◆ Source material

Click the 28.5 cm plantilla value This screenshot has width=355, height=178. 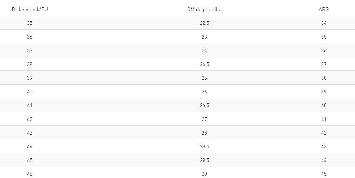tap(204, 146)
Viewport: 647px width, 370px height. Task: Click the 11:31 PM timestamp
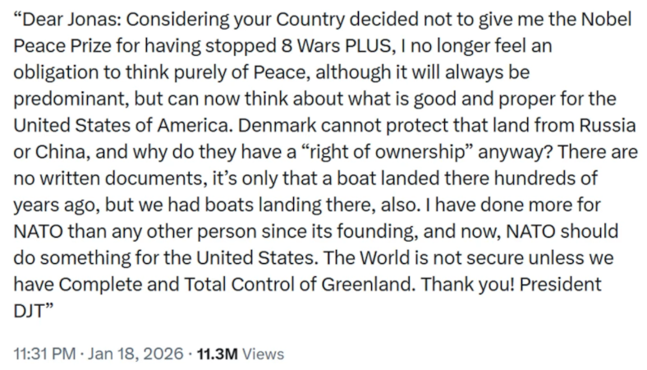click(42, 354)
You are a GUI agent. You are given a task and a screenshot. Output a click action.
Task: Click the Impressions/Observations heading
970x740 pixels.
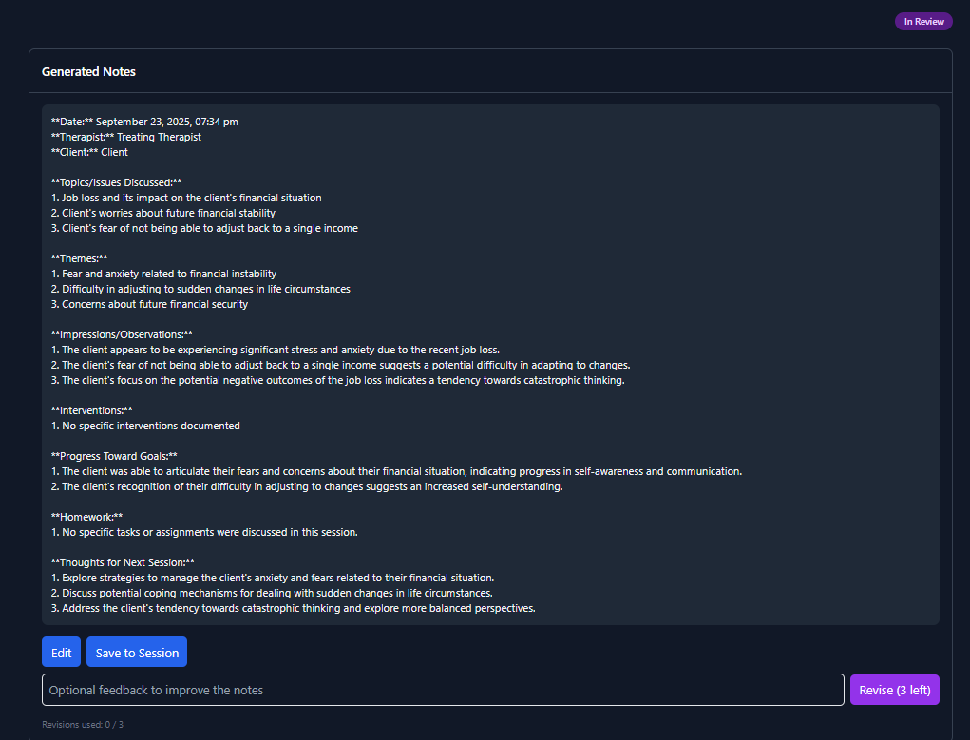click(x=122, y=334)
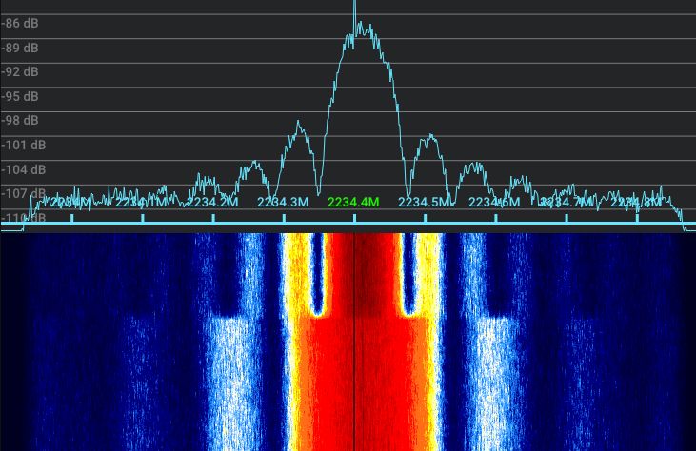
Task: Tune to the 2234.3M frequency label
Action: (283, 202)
...
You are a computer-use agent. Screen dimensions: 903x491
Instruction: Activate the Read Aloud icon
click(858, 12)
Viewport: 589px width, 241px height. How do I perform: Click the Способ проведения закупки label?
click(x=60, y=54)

◆ Exercise details
For every line above with the word "agent" in it, make a copy.

◆ Solution
You are a GUI agent. You are given a task and a screenshot. Output a click action.
You are a computer-use agent. Screen dimensions: 903x491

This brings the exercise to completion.